● The problem
In your answer, print every record exactly as it is written.

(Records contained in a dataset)
_____

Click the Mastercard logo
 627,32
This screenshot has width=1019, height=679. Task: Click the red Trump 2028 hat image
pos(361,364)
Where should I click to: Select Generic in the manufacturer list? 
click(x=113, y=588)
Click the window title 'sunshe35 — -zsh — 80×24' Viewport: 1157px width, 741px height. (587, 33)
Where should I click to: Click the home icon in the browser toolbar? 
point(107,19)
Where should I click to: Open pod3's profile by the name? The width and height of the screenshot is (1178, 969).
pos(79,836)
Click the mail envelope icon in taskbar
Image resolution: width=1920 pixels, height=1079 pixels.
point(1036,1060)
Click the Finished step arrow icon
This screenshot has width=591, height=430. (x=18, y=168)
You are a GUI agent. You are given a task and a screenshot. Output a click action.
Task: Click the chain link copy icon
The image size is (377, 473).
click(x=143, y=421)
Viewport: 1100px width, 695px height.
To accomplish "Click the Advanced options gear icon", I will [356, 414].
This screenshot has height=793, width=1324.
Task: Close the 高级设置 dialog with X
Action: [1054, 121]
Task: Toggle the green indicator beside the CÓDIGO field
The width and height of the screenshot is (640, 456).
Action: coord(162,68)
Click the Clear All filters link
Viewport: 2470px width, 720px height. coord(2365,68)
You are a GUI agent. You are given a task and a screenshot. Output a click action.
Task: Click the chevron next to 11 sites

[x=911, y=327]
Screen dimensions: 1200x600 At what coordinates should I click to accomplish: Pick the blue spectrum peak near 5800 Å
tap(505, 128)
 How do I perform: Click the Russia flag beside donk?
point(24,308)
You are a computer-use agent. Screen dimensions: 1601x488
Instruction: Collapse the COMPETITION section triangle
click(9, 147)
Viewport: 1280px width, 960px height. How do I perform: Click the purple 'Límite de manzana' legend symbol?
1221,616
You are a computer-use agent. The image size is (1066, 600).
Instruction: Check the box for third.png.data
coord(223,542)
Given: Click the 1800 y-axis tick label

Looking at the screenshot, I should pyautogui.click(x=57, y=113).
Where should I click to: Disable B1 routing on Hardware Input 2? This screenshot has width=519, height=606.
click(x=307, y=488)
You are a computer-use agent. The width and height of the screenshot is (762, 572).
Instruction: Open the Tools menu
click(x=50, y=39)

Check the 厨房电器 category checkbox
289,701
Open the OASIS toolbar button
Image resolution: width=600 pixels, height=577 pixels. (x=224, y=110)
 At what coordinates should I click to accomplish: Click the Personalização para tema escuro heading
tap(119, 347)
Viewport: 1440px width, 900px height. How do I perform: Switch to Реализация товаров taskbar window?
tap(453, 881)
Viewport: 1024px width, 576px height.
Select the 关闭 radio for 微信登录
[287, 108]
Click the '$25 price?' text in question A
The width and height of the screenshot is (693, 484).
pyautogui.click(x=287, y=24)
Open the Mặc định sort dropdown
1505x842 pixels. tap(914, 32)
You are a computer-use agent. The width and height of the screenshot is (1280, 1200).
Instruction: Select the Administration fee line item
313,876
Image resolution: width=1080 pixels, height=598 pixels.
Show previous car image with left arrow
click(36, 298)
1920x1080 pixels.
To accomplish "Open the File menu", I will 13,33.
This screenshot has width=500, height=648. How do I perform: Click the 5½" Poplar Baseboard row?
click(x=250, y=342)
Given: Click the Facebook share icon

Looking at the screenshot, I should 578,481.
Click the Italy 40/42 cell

_____

● Your solution
Click the Mastercard logo
 627,32
This screenshot has width=1019, height=679. Task: Click the red Trump 2028 hat image
pos(361,364)
Where should I click to: Select Generic in the manufacturer list? 
click(x=113, y=588)
Click the window title 'sunshe35 — -zsh — 80×24' Viewport: 1157px width, 741px height. (587, 33)
Where should I click to: Click the home icon in the browser toolbar? 
point(107,19)
Where should I click to: Open pod3's profile by the name? The width and height of the screenshot is (1178, 969).
pos(79,836)
Click the mail envelope icon in taskbar
Image resolution: width=1920 pixels, height=1079 pixels.
point(1036,1060)
Click the Finished step arrow icon
This screenshot has width=591, height=430. (x=18, y=168)
You are a GUI agent. You are given a task and a screenshot. Output a click action.
Task: Click the chain link copy icon
The image size is (377, 473).
click(x=143, y=421)
Viewport: 1100px width, 695px height.
To accomplish "Click the Advanced options gear icon", I will [356, 414].
This screenshot has height=793, width=1324.
Task: Close the 高级设置 dialog with X
Action: [1054, 121]
Task: Toggle the green indicator beside the CÓDIGO field
The width and height of the screenshot is (640, 456).
Action: coord(162,68)
Click the Clear All filters link
Viewport: 2470px width, 720px height. coord(2365,68)
You are a GUI agent. You are given a task and a screenshot. Output a click action.
Task: Click the chevron next to 11 sites

[x=911, y=327]
Screen dimensions: 1200x600 At what coordinates should I click to accomplish: Pick the blue spectrum peak near 5800 Å
tap(505, 128)
 How do I perform: Click the Russia flag beside donk?
point(24,308)
You are a computer-use agent. Screen dimensions: 1601x488
Instruction: Collapse the COMPETITION section triangle
click(9, 147)
Viewport: 1280px width, 960px height. How do I perform: Click the purple 'Límite de manzana' legend symbol?
1221,616
You are a computer-use agent. The image size is (1066, 600).
Instruction: Check the box for third.png.data
coord(223,542)
Given: Click the 1800 y-axis tick label

Looking at the screenshot, I should pyautogui.click(x=57, y=113).
Where should I click to: Disable B1 routing on Hardware Input 2? This screenshot has width=519, height=606.
click(x=307, y=488)
You are a computer-use agent. The width and height of the screenshot is (762, 572).
Instruction: Open the Tools menu
click(x=50, y=39)

Check the 厨房电器 category checkbox
289,701
Open the OASIS toolbar button
Image resolution: width=600 pixels, height=577 pixels. (x=224, y=110)
 At what coordinates should I click to accomplish: Click the Personalização para tema escuro heading
tap(119, 347)
Viewport: 1440px width, 900px height. How do I perform: Switch to Реализация товаров taskbar window?
tap(453, 881)
Viewport: 1024px width, 576px height.
Select the 关闭 radio for 微信登录
[287, 108]
Click the '$25 price?' text in question A
The width and height of the screenshot is (693, 484).
pyautogui.click(x=287, y=24)
Open the Mặc định sort dropdown
1505x842 pixels. tap(914, 32)
You are a computer-use agent. The width and height of the screenshot is (1280, 1200).
Instruction: Select the Administration fee line item
313,876
Image resolution: width=1080 pixels, height=598 pixels.
Show previous car image with left arrow
click(36, 298)
1920x1080 pixels.
To accomplish "Open the File menu", I will 13,33.
This screenshot has width=500, height=648. How do I perform: Click the 5½" Poplar Baseboard row?
click(x=250, y=342)
Given: Click the Facebook share icon

Looking at the screenshot, I should 578,481.
Click the Italy 40/42 cell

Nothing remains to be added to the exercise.